:: The data ::
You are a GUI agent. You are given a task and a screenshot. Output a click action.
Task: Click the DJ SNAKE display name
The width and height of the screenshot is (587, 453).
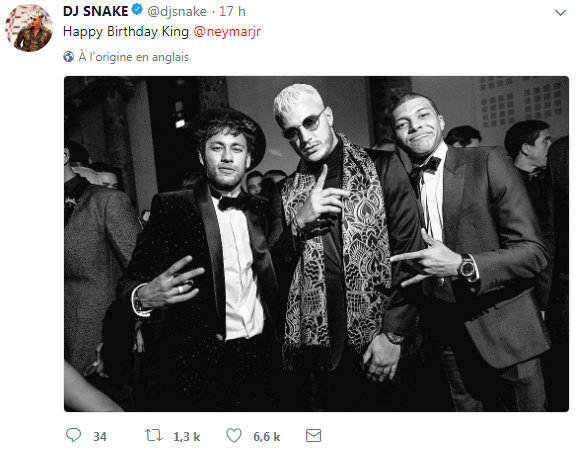tap(96, 11)
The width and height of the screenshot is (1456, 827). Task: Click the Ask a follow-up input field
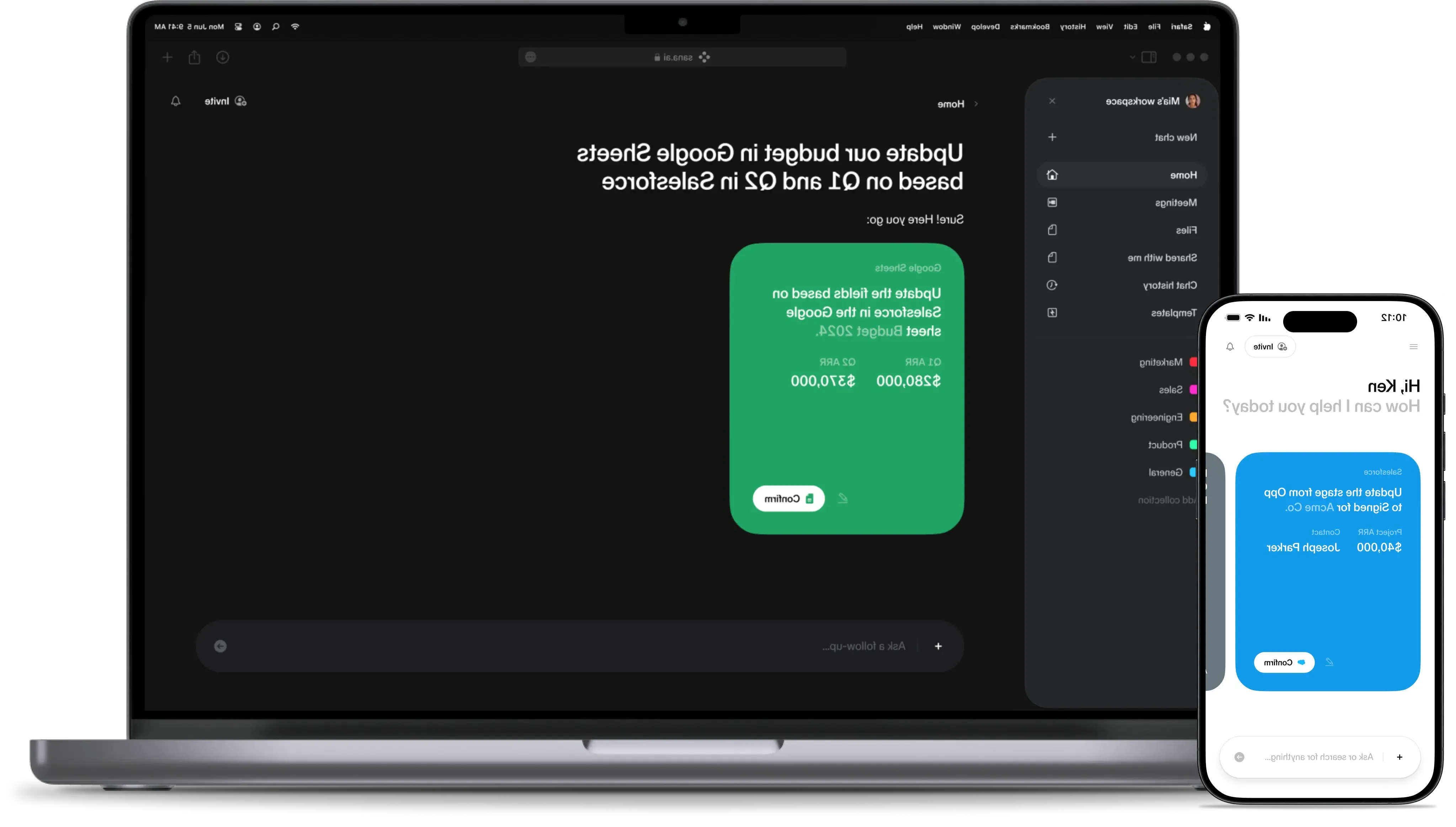point(580,646)
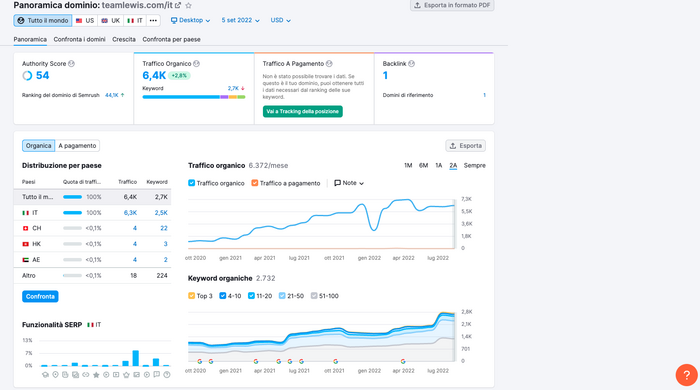Uncheck the Traffico organico checkbox
Image resolution: width=700 pixels, height=390 pixels.
point(192,183)
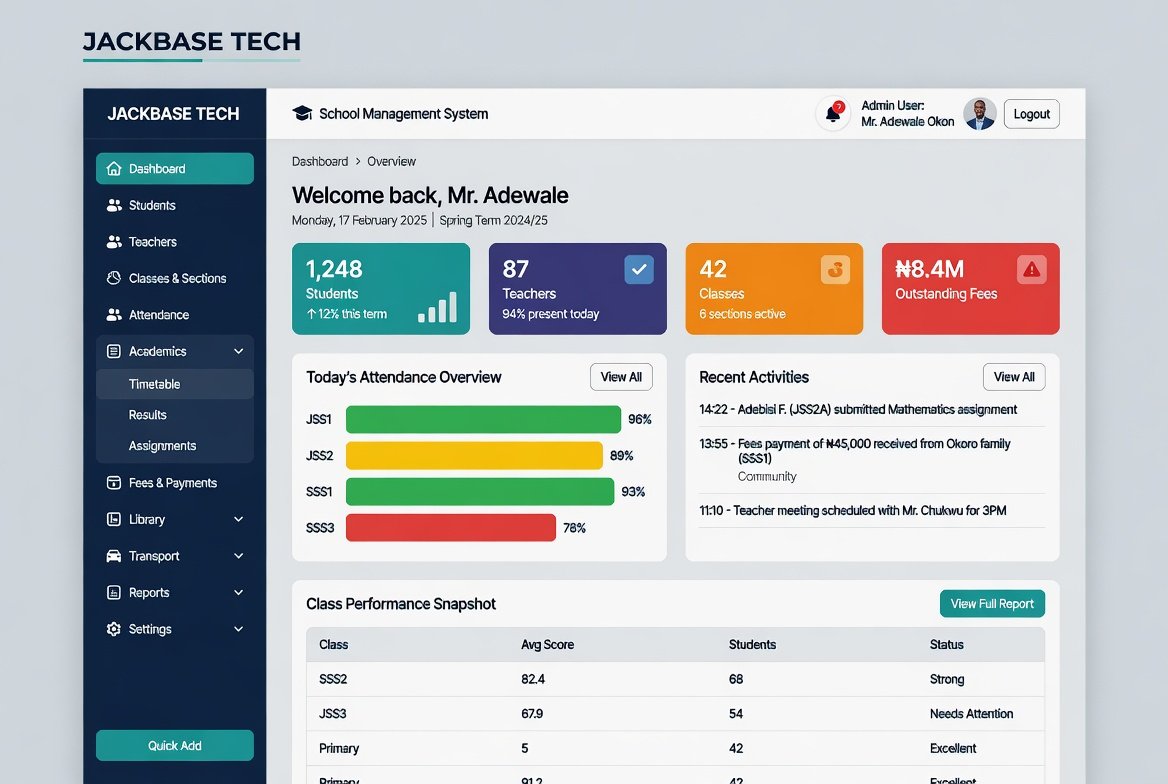Click the Transport car icon

[x=113, y=556]
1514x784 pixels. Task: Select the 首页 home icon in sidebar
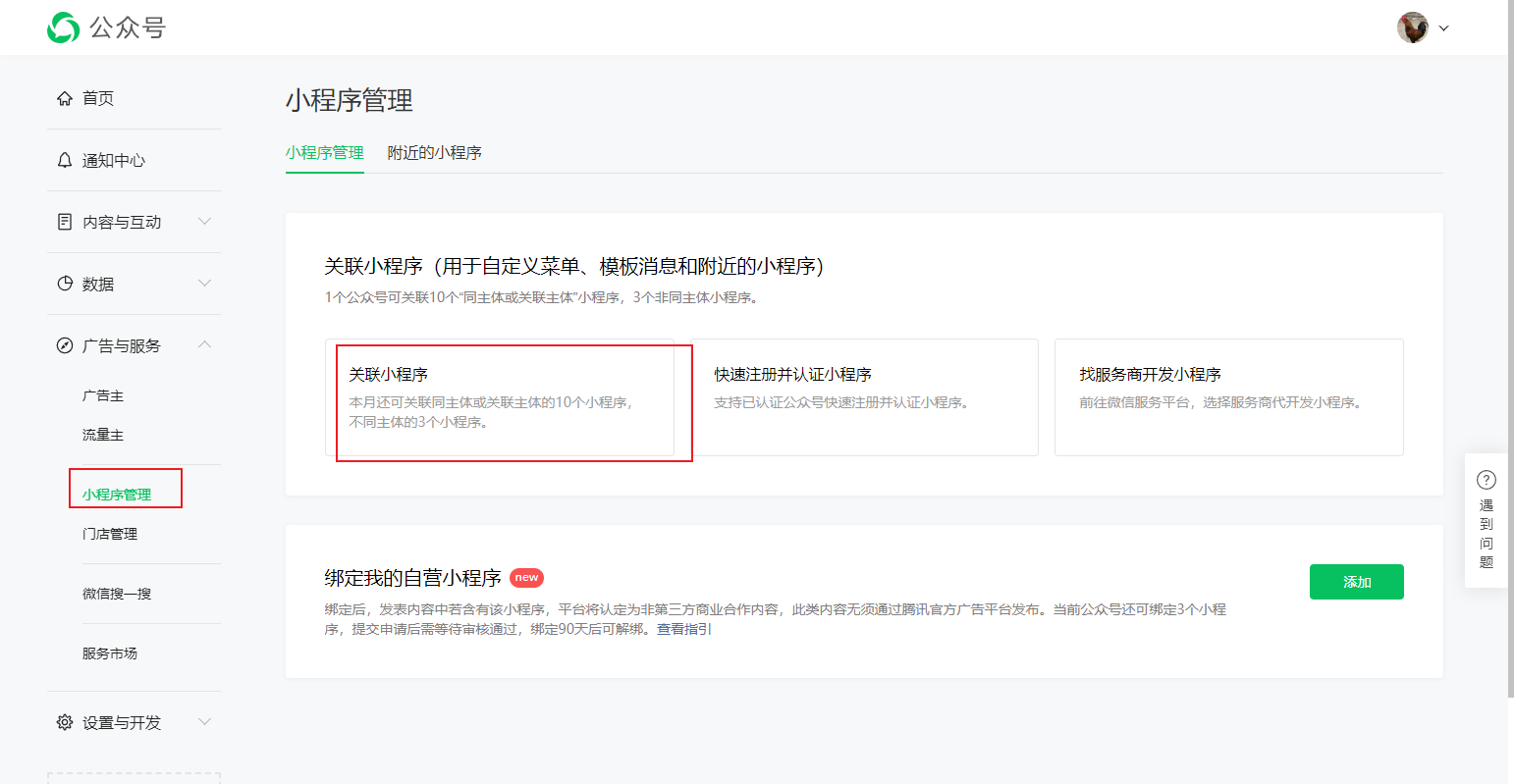coord(65,98)
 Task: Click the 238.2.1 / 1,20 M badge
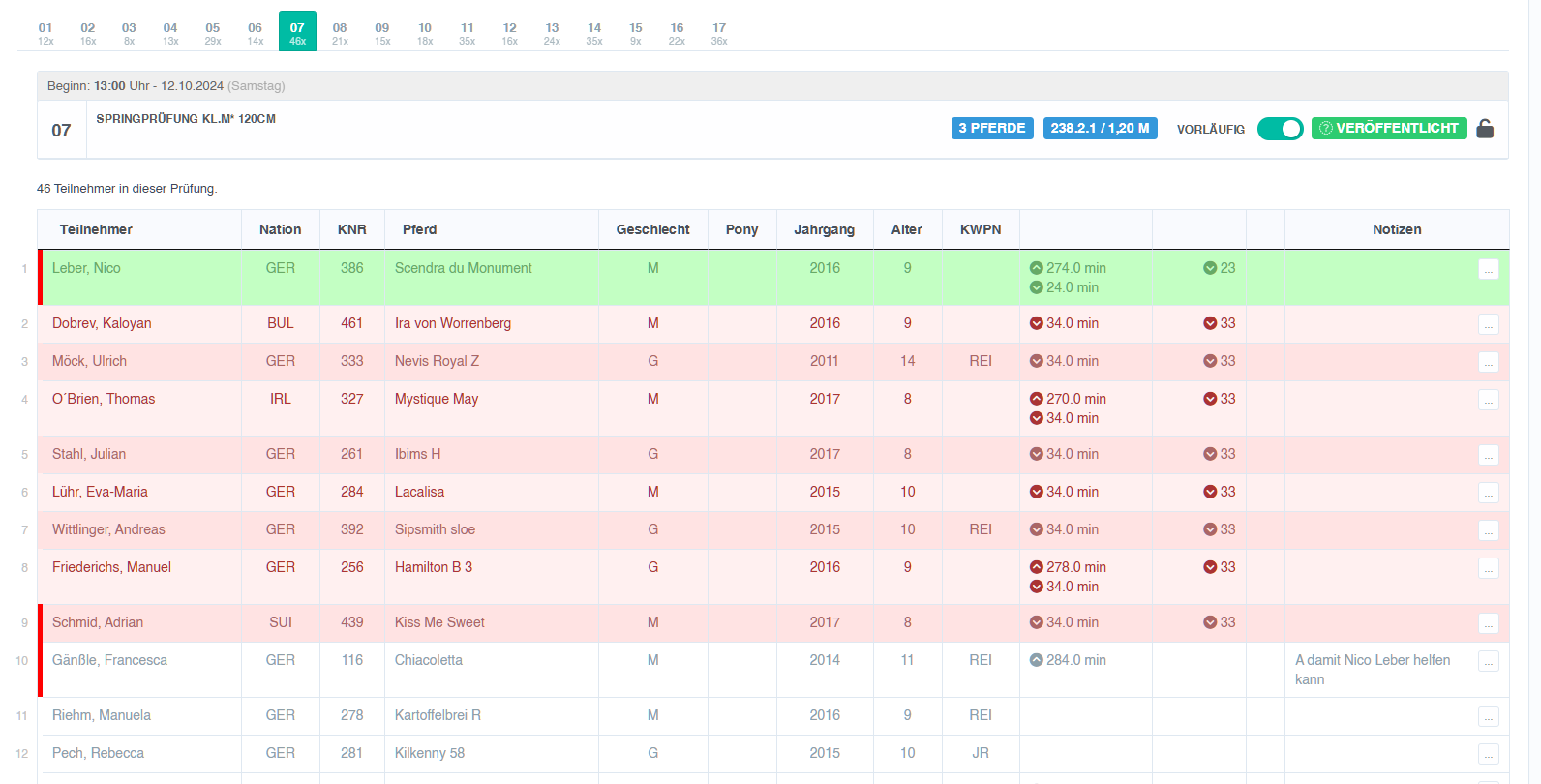[1101, 128]
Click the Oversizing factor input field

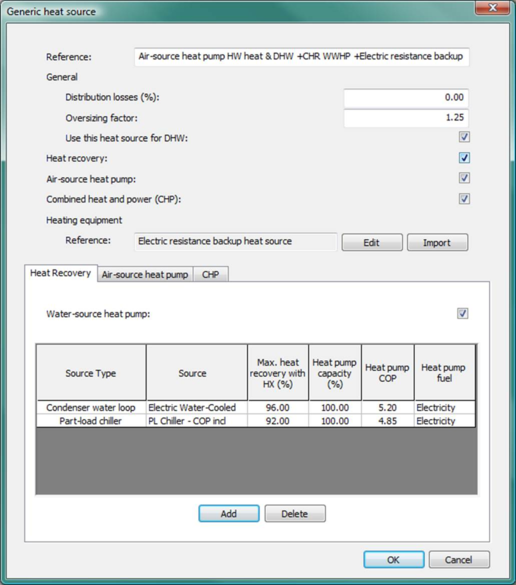[x=406, y=118]
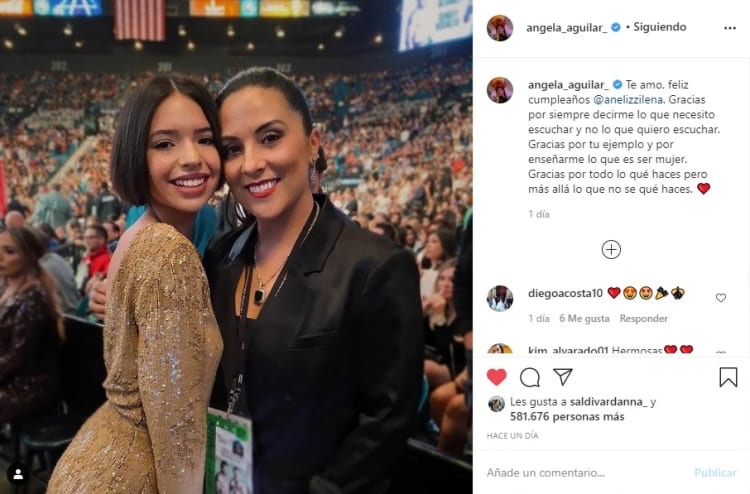
Task: View '581.676 personas más' likes list
Action: [567, 417]
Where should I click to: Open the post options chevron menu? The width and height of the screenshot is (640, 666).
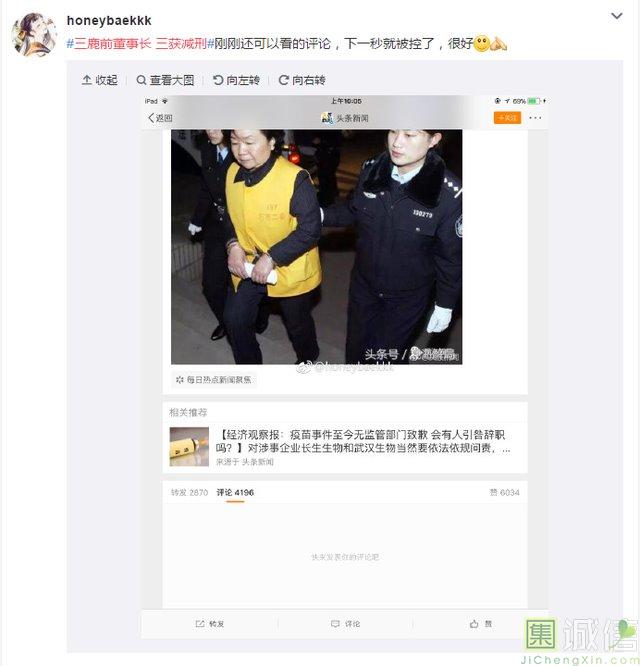(x=617, y=17)
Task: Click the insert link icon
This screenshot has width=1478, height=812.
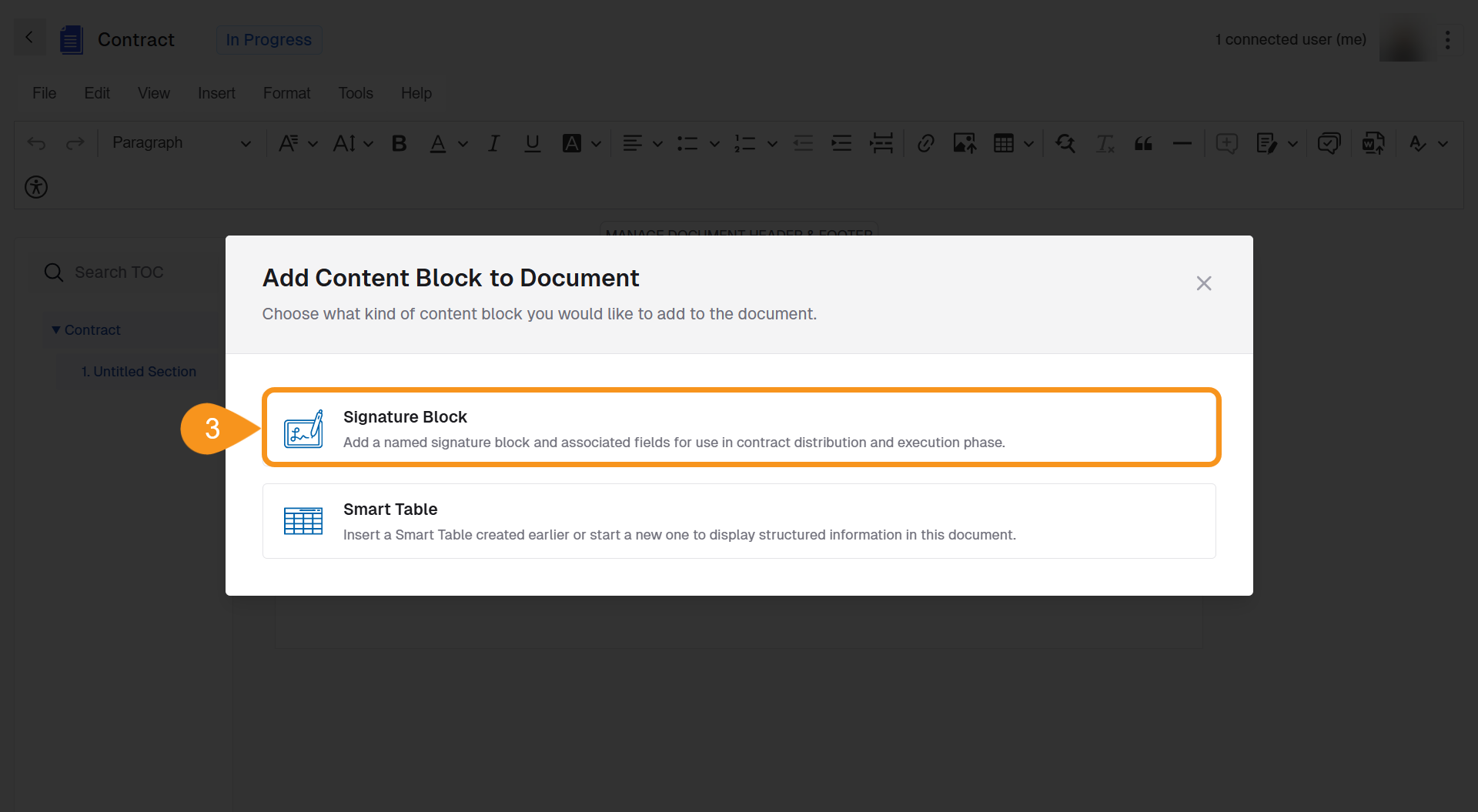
:::
• _What the task requires_: A verbatim printout of the entries above is expected, free of pictures.

• _Result of this task_:
You are a GUI agent. You are given a task and a screenshot. Output a click action.
Task: Click the DJ SNAKE display name
The width and height of the screenshot is (587, 453).
tap(96, 11)
The width and height of the screenshot is (1456, 827). Task: Click the Ask a follow-up input field
point(580,646)
Uncheck the Traffico organico checkbox
Image resolution: width=700 pixels, height=390 pixels.
point(192,183)
Click the Transport car icon

[x=113, y=556]
1514x784 pixels. Task: Select the 首页 home icon in sidebar
coord(65,98)
 Task: Click the 238.2.1 / 1,20 M badge
[1101, 128]
Click the Oversizing factor input field

[x=406, y=118]
Task: View '581.676 personas más' likes list
Action: [567, 417]
Where should I click to: Open the post options chevron menu? The width and height of the screenshot is (640, 666).
(x=617, y=17)
Task: Click the insert link icon
This screenshot has width=1478, height=812.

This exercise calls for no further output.